Determining the Prevalence of Cannabis, Tobacco, and Vaping Device Mentions in Online Communities

Abstract: "The relationship between cannabis, tobacco, and vaping devices is both rapidly changing and poorly understood, with consumers rapidly shifting between use of all three product types. Given this dynamic and evolving landscape, there is an urgent need to monitor and better understand co-use, dual-use, and transition patterns between these products. This study describes work that utilizes social media - in this case, Reddit - in conjunction with automated Natural Language Processing (NLP) methods to better understand cannabis, tobacco, and vaping device product usage patterns...We collected Reddit data from the period 2013-2018, sourced from eight popular, high-volume Reddit communities (subreddits) related to the three product categories. We then manually annotated (coded) a set of 2640 Reddit posts and trained a machine learning-based NLP algorithm to automatically identify and disambiguate between cannabis or tobacco mentions (both smoking and vaping) in Reddit posts. This classifier was then applied to all data derived from the eight subreddits, 767,788 posts in total...The NLP algorithm achieved an overall moderate performance (overall F-score of 0.77).
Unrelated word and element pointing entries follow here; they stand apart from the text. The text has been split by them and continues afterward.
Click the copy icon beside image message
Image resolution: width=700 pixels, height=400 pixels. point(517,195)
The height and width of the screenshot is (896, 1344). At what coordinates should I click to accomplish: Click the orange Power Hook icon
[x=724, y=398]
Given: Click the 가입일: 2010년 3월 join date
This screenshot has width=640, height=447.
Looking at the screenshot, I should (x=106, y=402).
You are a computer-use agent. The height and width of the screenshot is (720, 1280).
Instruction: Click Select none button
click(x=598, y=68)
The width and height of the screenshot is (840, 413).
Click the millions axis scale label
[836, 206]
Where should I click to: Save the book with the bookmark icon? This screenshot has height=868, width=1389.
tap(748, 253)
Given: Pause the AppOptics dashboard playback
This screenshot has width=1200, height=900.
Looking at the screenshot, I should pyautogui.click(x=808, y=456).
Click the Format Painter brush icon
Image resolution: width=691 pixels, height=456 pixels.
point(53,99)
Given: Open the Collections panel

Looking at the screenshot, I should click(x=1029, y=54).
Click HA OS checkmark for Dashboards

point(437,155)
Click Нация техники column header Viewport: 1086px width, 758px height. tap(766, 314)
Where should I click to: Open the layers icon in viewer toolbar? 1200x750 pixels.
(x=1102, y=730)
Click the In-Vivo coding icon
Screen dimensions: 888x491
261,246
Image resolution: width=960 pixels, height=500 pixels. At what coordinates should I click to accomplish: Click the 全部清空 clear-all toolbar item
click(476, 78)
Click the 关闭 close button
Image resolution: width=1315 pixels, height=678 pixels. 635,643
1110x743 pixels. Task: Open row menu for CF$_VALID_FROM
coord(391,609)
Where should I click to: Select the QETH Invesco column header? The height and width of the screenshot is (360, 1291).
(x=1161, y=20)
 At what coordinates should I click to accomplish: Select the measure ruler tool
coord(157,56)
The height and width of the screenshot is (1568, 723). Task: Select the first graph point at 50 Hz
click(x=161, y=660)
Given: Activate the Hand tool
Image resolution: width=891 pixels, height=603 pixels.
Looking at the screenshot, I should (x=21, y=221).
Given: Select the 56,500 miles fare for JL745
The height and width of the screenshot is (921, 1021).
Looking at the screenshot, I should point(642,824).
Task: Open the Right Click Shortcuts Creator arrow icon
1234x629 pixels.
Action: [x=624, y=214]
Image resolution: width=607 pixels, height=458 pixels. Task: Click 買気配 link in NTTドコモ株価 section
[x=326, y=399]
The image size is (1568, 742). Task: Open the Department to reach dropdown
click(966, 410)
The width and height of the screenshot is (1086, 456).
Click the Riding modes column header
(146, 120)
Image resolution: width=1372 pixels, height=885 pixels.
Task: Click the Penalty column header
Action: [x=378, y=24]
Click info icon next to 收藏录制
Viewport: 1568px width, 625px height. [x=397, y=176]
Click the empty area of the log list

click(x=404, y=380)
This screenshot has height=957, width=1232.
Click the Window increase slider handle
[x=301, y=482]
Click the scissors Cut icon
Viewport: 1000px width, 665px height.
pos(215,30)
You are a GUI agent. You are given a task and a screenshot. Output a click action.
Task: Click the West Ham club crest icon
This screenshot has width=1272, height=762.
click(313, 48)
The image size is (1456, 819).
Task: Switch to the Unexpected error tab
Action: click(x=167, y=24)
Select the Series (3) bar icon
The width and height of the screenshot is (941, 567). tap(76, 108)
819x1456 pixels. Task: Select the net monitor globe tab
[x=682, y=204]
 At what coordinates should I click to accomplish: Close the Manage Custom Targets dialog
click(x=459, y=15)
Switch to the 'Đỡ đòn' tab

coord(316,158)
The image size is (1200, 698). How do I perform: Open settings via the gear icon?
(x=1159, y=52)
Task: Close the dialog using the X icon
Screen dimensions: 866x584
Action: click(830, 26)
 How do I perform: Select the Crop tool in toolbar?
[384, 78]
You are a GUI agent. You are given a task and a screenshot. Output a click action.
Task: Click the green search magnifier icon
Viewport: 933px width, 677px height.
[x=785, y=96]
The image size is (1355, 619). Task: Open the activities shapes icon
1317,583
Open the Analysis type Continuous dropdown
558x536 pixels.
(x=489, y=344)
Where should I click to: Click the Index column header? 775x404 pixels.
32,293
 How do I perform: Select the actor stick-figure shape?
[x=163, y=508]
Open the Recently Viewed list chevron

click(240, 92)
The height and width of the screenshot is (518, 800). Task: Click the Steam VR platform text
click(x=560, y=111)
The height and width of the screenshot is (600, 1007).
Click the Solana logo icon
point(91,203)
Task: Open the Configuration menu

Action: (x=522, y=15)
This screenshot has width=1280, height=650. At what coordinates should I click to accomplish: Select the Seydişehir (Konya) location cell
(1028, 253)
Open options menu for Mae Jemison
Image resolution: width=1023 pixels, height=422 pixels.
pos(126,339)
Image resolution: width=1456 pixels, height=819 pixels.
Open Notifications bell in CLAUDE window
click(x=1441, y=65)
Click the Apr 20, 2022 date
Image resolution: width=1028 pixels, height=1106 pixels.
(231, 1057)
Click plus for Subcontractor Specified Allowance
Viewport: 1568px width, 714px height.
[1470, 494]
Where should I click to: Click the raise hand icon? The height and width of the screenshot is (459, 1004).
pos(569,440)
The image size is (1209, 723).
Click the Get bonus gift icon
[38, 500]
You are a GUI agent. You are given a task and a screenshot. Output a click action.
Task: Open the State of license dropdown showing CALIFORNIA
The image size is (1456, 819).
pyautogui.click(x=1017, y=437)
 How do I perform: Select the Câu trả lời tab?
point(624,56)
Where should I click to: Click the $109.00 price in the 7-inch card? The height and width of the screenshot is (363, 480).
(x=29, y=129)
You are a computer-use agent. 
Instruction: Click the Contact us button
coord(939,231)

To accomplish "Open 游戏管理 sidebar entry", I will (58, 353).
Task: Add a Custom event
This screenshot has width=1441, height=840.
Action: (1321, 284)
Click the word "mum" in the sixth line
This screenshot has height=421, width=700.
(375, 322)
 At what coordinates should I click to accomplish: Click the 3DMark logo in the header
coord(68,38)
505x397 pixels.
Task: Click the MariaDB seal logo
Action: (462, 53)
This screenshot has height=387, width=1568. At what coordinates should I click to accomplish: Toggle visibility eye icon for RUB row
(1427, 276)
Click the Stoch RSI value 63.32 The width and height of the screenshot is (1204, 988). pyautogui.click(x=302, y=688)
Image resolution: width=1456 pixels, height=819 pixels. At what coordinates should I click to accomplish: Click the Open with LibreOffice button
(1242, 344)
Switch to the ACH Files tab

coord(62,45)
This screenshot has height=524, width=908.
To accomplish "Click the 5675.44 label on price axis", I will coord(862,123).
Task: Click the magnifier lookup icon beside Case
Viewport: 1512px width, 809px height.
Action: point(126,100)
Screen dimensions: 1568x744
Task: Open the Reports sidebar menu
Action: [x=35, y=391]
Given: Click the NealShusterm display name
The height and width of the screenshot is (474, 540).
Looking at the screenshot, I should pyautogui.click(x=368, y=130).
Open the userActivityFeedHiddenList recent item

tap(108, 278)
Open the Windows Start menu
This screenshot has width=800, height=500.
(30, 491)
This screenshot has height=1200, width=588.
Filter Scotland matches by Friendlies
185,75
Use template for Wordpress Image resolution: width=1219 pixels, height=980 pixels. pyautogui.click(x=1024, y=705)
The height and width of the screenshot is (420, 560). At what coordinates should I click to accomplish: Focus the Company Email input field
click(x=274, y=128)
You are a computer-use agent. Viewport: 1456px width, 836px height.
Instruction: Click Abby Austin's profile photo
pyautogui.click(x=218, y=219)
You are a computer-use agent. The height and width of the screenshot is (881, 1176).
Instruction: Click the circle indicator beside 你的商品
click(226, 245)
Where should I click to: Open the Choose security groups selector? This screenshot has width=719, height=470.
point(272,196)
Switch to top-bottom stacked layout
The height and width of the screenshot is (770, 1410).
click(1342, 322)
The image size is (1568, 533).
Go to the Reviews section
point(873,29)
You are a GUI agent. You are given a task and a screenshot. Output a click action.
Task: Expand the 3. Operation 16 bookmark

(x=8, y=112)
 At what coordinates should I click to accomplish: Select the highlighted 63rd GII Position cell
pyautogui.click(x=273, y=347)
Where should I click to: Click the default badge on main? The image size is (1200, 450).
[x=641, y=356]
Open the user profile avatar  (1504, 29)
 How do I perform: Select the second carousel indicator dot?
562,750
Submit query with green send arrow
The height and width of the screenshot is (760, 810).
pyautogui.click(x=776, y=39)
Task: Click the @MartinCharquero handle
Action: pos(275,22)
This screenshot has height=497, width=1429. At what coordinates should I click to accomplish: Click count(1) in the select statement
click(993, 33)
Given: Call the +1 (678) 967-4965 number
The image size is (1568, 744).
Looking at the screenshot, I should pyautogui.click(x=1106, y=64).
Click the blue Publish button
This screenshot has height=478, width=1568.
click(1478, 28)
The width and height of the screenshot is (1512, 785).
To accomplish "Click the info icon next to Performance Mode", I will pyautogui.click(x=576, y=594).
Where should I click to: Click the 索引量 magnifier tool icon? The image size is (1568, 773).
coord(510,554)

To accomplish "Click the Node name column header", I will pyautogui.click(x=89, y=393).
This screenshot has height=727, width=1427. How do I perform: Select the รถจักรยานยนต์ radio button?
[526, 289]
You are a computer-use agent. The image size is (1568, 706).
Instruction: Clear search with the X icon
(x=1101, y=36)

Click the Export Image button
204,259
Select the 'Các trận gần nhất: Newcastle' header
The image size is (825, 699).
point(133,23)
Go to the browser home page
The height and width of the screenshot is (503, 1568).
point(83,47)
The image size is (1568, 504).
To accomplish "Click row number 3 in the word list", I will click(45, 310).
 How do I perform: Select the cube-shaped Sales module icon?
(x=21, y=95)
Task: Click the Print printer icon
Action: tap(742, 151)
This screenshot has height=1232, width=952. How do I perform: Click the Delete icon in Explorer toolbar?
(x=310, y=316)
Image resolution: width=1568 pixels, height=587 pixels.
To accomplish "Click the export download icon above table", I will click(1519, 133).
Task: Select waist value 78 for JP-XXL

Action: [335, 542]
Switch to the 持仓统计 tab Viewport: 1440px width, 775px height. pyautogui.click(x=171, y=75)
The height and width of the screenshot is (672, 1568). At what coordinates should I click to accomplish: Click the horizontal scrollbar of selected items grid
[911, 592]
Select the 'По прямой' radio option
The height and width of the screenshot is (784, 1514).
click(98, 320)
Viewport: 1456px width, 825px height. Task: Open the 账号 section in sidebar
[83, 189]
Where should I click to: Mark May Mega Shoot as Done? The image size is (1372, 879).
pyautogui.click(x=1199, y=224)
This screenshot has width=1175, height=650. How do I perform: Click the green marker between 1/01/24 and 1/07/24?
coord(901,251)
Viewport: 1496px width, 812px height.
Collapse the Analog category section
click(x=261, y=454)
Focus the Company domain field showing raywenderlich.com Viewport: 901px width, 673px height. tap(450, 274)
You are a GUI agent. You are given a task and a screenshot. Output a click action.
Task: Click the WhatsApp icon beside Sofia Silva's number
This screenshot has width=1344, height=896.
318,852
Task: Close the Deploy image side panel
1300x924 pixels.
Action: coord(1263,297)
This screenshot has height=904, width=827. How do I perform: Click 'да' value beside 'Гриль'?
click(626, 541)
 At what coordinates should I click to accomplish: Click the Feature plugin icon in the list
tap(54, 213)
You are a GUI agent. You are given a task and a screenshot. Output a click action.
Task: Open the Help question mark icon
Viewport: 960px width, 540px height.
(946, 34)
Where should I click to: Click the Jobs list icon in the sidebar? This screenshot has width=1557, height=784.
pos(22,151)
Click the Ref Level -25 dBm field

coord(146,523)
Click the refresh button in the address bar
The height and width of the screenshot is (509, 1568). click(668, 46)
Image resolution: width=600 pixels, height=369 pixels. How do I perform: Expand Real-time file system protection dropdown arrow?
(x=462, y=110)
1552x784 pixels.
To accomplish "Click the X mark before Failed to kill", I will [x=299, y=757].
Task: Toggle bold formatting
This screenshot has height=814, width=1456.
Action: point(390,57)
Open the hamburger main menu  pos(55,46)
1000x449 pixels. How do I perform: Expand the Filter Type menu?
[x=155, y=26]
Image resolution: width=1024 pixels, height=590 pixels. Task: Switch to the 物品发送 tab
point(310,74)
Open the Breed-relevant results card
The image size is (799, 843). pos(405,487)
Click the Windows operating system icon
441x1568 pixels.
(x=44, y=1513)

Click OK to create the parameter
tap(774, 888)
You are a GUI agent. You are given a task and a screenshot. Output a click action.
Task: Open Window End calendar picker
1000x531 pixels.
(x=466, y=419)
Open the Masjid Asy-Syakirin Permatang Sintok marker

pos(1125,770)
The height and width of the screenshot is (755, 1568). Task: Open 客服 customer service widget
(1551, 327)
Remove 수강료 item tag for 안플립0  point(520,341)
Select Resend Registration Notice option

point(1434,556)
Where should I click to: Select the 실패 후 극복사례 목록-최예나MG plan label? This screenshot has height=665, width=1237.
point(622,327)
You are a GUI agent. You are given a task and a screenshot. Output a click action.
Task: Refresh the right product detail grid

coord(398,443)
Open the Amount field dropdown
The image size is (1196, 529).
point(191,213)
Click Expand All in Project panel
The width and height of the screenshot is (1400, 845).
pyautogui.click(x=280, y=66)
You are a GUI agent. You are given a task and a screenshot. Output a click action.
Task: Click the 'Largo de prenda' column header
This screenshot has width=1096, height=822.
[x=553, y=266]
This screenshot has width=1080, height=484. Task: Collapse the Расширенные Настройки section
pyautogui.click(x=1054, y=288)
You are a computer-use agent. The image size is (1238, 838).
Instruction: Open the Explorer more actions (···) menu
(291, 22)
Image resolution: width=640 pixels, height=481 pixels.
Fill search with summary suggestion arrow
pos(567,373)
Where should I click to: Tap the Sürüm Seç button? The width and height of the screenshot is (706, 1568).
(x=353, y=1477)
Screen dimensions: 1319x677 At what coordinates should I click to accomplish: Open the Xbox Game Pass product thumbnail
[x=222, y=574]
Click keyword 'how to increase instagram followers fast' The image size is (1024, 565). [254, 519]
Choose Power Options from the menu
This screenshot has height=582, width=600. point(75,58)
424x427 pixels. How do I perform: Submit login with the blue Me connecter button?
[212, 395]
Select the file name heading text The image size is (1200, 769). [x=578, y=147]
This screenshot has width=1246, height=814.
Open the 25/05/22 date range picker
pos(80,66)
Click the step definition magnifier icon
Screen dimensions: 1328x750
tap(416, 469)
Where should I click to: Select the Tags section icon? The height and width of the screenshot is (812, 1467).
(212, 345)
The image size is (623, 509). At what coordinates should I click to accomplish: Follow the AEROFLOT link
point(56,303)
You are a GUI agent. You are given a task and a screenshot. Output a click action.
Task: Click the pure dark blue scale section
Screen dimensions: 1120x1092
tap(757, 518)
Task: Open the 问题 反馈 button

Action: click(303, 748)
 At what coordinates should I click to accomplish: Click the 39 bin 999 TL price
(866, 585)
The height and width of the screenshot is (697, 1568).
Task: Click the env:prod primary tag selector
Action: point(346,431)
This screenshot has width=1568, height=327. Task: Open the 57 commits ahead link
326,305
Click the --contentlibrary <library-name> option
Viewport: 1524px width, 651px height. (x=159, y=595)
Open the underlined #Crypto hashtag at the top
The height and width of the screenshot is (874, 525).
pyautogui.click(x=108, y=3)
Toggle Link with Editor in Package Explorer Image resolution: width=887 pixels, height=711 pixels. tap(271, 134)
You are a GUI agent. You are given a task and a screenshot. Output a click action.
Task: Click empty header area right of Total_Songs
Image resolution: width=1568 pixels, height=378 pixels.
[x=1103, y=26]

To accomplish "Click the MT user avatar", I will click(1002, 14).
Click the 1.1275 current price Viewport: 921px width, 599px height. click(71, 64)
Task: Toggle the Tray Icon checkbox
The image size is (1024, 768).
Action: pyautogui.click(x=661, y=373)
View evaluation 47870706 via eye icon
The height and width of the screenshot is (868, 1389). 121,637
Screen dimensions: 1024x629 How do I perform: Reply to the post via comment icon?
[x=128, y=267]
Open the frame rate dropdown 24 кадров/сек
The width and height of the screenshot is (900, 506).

When applied to our large corpus of Reddit posts, we discovered that over 10% of posts in the smoking cessation subreddit r/stopsmoking were classified as referring to vaping nicotine, and that only 2% of posts from the subreddits r/electronic_cigarette and r/vaping were classified as referring to smoking (tobacco) cessation...This study presents the results of applying an NLP algorithm designed to identify and distinguish between cannabis and tobacco mentions (both smoking and vaping) in Reddit posts, hence contributing to our currently limited understanding of co-use, dual-use, and transition patterns between these products."